The report also found that at Rwandans have a forward-looking mind-set and are cognizant of the fact that the journey to the future still encounters some obstacles.

For instance, the report indicates that 90 per cent of Rwandans do not see the possibility of another genocide in the country, while 9.8 per cent still see issues that indicate that it can happen again.

The 2020 scores show a difference in comparison to 2015 findings. The percentage of Rwandans who saw the possibility of another genocide in the country was 15.9 per cent in 2015, while those who did not see that possibility were 84.1 per cent.

The same decline is also observed on whether there were Rwandans who would try to commit genocide should conditions be favourable.

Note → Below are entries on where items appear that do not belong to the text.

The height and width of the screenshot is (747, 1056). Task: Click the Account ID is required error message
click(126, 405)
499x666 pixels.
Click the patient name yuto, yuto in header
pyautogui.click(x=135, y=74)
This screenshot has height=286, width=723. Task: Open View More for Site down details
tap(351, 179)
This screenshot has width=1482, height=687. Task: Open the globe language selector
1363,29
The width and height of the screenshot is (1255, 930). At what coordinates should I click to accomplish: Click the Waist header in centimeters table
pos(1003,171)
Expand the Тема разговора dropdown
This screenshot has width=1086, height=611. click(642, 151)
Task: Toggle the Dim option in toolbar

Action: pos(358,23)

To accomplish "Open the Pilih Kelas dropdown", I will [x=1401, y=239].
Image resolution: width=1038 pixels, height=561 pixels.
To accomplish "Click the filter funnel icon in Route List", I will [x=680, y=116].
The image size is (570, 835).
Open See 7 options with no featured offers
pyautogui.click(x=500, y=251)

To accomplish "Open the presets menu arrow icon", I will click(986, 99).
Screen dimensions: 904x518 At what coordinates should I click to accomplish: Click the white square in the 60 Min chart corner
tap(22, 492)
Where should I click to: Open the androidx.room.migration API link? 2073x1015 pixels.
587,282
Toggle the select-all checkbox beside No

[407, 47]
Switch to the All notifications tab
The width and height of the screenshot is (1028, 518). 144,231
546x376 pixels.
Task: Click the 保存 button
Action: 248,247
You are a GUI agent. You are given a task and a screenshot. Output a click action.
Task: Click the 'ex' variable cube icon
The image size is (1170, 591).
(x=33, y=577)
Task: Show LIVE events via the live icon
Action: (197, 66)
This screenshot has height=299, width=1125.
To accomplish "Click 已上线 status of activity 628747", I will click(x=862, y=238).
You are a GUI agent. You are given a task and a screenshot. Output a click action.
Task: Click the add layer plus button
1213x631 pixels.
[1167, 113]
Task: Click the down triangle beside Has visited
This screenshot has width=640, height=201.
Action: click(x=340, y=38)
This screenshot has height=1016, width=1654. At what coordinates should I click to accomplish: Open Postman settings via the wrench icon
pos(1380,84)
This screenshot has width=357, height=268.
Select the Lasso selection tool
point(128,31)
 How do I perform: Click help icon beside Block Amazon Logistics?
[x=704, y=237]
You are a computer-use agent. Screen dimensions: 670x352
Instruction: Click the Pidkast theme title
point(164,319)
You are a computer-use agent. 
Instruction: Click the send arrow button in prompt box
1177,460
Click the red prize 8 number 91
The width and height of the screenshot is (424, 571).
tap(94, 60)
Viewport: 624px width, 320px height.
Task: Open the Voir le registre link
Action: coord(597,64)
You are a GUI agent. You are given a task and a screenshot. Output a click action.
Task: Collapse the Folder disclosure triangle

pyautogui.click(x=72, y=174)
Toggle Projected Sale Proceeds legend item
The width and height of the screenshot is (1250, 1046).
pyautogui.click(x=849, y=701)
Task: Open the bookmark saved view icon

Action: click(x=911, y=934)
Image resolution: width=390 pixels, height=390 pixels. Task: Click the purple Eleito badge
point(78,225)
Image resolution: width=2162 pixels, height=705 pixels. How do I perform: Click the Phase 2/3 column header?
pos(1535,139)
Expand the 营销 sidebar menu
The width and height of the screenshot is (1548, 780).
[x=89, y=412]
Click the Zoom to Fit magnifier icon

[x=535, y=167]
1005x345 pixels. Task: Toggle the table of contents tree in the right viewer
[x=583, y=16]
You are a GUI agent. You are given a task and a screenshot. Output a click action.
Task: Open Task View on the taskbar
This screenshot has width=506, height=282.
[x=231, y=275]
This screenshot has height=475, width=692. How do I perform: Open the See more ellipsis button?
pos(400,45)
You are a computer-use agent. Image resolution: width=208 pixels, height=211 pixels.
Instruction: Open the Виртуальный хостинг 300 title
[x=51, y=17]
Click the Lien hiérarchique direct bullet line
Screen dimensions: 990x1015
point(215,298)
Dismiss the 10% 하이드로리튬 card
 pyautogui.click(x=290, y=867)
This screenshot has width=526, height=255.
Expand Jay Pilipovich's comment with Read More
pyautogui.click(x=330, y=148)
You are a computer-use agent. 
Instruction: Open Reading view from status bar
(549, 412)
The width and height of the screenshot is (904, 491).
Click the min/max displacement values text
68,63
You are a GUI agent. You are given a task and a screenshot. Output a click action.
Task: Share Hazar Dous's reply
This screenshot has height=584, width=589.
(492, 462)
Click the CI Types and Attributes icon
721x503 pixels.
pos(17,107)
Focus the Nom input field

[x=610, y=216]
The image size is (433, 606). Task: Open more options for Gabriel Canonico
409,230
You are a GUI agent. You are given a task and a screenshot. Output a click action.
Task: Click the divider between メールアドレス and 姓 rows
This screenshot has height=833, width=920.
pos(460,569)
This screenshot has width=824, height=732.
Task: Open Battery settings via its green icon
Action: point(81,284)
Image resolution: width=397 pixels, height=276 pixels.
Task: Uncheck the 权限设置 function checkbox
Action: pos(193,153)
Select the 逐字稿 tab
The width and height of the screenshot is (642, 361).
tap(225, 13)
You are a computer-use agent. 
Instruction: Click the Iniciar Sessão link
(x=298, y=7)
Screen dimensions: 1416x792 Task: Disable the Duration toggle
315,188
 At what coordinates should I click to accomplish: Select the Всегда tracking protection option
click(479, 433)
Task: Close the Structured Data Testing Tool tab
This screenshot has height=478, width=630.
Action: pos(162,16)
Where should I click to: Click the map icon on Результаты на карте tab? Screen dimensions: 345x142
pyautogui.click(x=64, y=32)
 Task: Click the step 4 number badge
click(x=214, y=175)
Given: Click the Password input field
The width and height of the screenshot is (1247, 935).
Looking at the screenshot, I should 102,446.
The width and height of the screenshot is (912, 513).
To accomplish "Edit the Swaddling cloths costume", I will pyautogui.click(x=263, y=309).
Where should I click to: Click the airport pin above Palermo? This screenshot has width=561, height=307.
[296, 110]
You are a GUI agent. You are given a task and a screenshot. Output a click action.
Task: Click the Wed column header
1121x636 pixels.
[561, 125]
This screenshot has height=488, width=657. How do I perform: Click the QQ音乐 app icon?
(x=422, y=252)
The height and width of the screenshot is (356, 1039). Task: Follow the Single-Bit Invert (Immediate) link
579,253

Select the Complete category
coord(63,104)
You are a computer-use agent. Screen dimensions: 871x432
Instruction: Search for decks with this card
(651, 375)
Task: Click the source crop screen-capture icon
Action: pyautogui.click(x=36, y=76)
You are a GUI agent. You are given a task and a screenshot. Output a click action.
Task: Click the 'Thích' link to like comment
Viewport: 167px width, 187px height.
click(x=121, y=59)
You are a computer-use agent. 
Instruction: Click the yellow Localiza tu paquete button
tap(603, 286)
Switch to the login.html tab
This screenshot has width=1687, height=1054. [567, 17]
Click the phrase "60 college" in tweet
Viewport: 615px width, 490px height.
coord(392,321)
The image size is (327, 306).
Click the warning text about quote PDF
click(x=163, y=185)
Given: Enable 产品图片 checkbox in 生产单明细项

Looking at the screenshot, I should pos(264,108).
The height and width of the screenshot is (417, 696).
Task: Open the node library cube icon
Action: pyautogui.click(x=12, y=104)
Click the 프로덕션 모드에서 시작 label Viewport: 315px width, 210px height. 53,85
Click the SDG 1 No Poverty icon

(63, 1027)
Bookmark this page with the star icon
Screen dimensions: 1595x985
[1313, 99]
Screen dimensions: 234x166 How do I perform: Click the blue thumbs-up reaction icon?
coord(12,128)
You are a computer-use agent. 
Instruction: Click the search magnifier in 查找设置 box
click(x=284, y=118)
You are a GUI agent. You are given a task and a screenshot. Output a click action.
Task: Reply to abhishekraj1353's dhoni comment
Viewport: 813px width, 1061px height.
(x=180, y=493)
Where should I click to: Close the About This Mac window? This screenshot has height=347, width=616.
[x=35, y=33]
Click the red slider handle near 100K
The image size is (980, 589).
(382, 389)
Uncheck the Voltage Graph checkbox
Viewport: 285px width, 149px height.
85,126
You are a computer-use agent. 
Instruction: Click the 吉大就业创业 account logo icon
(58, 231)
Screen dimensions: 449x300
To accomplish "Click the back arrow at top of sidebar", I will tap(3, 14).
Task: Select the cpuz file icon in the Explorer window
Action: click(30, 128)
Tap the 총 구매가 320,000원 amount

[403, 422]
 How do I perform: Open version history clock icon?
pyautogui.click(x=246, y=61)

In 2015, those who agreed with such a statement were 28.9 percent, while the score stands at 5.2 per cent in 2020.

The drop out of the percentages is highly associated with the growing trust in the capacity of the government to counter all practices leading to genocide. 97.7 per cent believe that Rwandans today have the capacity and will to counter that possibility.

General picture

Findings show that the current state of reconciliation in Rwanda stands at 94.7 per cent, an increase from 92.5 per cent in the 2015 assessment.

The report indicates that when it comes to understanding the past, the present and envisaging the future, findings indicate that its score increased from 91.8 per cent in 2015 to 94.6 per cent in 2020. This increase is attributed to continuous efforts to build a united nation that is aware of its bitter past and lessons picked to build a better future.

Senators react

Senator Jean Pierre Dusingizemungu called for seriousness when dealing with the healing process.

He warned that failure to heal and apply professional treatment where applicable would cause many other long term health implications to many.

However, he also reminded that there is need to be vigilant as the country's enemies could capitalise on this as a weakness to take some Rwandans steps back.

"The resilience that our leaders talk about always should manifest in everything that we do on a daily basis. We should not allow the detractors to use our wounds to take us steps back. We should find a way to deal with them as we also move forward," he advised.

Senator Marie-Rose Murashyankwano praised the report and called on fellow Senators to note the areas that need more support so that the journey towards having a country built in the foundation of unity and reconciliation is achieved.

"This research has given us much-needed information that we should capitalise on to get closer to our communities and tie in the loose ends where the score has declined instead of improving," she said.

Senator Ephrem Kanyarukiga advised the commission to consider doing another research to look into what the much younger generation's opinions and mind-set are.

"We need to know what youths below 18 think especially at a time we are reading that they continue to be corrupted by their families. We need this data because it is easier to change mind-sets when these children are still young," he said.